- _Task statement_
Copy each of the entries below faithfully, setting aside any pictures.

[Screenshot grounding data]
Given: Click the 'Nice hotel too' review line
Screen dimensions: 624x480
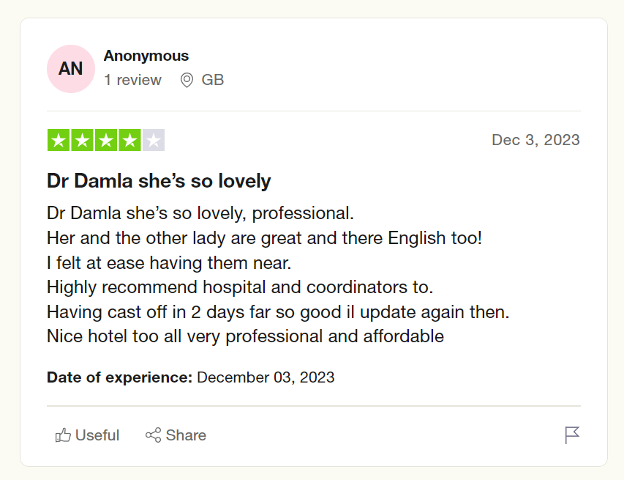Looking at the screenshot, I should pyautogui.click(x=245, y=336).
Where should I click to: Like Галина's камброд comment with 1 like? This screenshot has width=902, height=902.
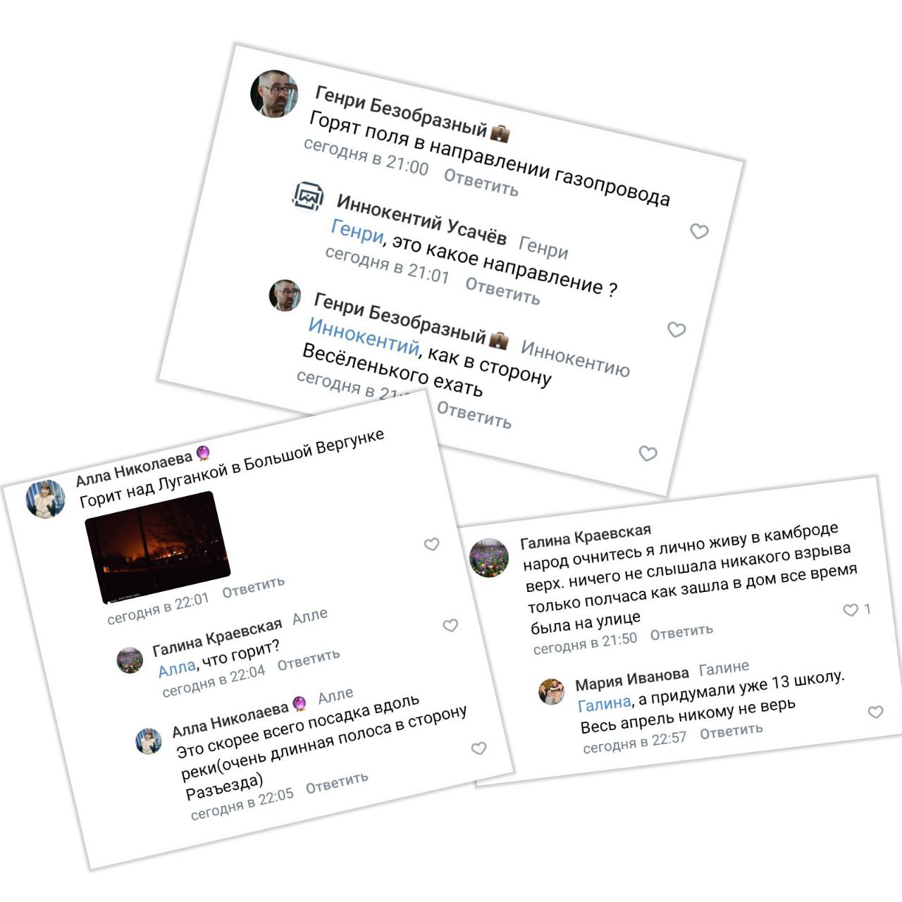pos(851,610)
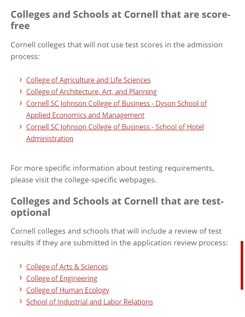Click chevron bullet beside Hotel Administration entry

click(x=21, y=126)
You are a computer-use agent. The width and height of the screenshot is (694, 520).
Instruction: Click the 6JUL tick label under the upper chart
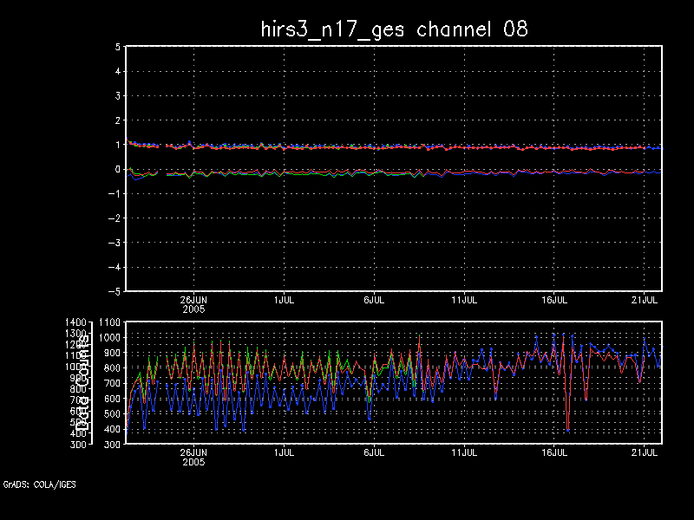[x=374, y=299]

- _Result of this exercise_
Given: Click the 'Nice hotel too' review line
Screen dimensions: 624x480
Looking at the screenshot, I should pyautogui.click(x=245, y=336).
Where should I click to: Like Галина's камброд comment with 1 like? This screenshot has width=902, height=902.
pos(851,610)
Click chevron bullet beside Hotel Administration entry

click(x=21, y=126)
You are a computer-use agent. The width and height of the screenshot is (694, 520).
Instruction: Click the 6JUL tick label under the upper chart
[x=374, y=299]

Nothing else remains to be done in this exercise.